* Given problem
Reproduce the data verbatim, from its first line through the line containing "(x=732, y=585)", inclusive.
################
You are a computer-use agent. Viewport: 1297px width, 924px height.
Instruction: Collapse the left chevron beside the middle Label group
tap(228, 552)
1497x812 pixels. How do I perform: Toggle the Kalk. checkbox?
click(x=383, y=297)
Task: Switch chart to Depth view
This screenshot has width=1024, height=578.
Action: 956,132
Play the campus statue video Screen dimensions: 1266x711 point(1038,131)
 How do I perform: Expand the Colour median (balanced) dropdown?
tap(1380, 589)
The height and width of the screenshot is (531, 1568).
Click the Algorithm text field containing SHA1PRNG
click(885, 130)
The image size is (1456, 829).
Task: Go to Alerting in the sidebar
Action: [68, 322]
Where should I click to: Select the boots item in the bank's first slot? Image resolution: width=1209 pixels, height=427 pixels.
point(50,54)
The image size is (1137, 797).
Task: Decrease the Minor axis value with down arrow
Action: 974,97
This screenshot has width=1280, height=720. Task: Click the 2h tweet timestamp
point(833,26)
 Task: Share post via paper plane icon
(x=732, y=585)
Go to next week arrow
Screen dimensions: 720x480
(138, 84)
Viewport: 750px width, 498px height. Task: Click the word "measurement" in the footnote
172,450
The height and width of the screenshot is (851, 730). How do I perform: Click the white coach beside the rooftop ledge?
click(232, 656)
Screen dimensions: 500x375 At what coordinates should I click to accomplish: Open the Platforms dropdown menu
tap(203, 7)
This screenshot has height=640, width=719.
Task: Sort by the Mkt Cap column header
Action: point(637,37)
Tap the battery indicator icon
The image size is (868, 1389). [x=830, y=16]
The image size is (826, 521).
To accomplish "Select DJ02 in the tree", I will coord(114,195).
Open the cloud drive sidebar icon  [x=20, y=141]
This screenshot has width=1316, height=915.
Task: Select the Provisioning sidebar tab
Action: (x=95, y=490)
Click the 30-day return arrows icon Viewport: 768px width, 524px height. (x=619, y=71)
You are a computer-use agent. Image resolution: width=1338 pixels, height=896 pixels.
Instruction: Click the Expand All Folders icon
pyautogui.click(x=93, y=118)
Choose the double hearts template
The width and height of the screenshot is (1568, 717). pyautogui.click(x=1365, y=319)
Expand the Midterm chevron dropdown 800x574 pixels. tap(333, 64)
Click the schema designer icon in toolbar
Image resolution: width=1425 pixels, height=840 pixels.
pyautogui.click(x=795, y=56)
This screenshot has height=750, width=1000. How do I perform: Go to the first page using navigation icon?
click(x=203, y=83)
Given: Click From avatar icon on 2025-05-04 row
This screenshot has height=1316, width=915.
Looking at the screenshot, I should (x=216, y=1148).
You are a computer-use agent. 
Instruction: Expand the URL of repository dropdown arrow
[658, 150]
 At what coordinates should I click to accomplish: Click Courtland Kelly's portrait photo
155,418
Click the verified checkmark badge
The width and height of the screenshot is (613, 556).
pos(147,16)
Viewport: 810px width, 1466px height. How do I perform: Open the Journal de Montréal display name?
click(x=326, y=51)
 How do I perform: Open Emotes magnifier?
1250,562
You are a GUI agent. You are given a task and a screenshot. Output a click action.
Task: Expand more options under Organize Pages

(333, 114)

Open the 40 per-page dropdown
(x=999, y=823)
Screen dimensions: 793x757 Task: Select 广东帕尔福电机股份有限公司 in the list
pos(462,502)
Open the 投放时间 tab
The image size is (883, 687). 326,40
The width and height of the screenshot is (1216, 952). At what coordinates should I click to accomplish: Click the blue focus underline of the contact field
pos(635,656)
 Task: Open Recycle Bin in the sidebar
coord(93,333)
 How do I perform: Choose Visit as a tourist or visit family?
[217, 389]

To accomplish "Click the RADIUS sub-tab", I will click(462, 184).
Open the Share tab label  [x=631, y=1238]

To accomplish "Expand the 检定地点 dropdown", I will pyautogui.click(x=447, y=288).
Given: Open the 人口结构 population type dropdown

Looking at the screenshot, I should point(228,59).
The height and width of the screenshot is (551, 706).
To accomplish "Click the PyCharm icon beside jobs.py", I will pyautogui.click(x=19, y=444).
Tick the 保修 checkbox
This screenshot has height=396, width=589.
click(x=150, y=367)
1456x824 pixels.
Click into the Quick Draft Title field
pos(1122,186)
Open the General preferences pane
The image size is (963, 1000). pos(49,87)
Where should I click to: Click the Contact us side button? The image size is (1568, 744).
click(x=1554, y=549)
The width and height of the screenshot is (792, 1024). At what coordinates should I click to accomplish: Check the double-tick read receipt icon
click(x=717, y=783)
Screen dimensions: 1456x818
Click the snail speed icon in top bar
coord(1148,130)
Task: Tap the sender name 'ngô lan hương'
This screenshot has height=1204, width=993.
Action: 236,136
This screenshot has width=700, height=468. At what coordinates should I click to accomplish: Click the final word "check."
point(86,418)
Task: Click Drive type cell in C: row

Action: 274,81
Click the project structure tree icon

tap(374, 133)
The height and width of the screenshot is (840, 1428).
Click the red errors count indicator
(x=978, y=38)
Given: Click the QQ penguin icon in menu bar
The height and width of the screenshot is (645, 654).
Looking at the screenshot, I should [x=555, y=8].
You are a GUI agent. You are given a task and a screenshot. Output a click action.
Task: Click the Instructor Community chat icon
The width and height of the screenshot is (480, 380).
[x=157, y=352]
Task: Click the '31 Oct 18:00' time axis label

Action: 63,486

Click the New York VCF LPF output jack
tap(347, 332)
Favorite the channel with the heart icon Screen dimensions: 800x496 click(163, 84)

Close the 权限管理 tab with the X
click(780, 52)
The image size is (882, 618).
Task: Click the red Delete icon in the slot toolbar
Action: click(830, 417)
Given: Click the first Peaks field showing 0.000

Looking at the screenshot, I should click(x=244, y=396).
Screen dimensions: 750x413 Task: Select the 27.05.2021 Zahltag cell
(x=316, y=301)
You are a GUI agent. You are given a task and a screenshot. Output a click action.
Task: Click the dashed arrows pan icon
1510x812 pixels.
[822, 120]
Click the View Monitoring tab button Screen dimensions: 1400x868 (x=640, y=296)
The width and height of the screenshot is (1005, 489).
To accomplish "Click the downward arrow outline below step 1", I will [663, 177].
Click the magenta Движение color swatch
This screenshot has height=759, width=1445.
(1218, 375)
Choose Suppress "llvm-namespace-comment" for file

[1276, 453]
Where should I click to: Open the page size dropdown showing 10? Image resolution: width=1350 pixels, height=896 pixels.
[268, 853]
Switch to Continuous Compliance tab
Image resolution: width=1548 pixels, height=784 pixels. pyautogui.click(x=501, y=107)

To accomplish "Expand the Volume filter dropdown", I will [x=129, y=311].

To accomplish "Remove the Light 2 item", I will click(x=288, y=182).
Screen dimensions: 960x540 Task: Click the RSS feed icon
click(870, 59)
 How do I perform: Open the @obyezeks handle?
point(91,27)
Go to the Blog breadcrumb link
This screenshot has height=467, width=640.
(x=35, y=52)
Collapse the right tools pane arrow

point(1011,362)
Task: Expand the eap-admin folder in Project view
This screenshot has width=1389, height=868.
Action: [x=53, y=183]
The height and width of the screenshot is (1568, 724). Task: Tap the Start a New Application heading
################
* Solution for this task
You are a computer-use agent. Viewport: 1297px width, 924px height.
Instruction: Collapse the left chevron beside the middle Label group
tap(228, 552)
1497x812 pixels. How do I perform: Toggle the Kalk. checkbox?
click(x=383, y=297)
Task: Switch chart to Depth view
This screenshot has width=1024, height=578.
Action: 956,132
Play the campus statue video Screen dimensions: 1266x711 point(1038,131)
 How do I perform: Expand the Colour median (balanced) dropdown?
tap(1380, 589)
The height and width of the screenshot is (531, 1568).
Click the Algorithm text field containing SHA1PRNG
click(885, 130)
The image size is (1456, 829).
Task: Go to Alerting in the sidebar
Action: [68, 322]
Where should I click to: Select the boots item in the bank's first slot? Image resolution: width=1209 pixels, height=427 pixels.
point(50,54)
The image size is (1137, 797).
Task: Decrease the Minor axis value with down arrow
Action: 974,97
This screenshot has width=1280, height=720. Task: Click the 2h tweet timestamp
point(833,26)
 Task: Share post via paper plane icon
(x=732, y=585)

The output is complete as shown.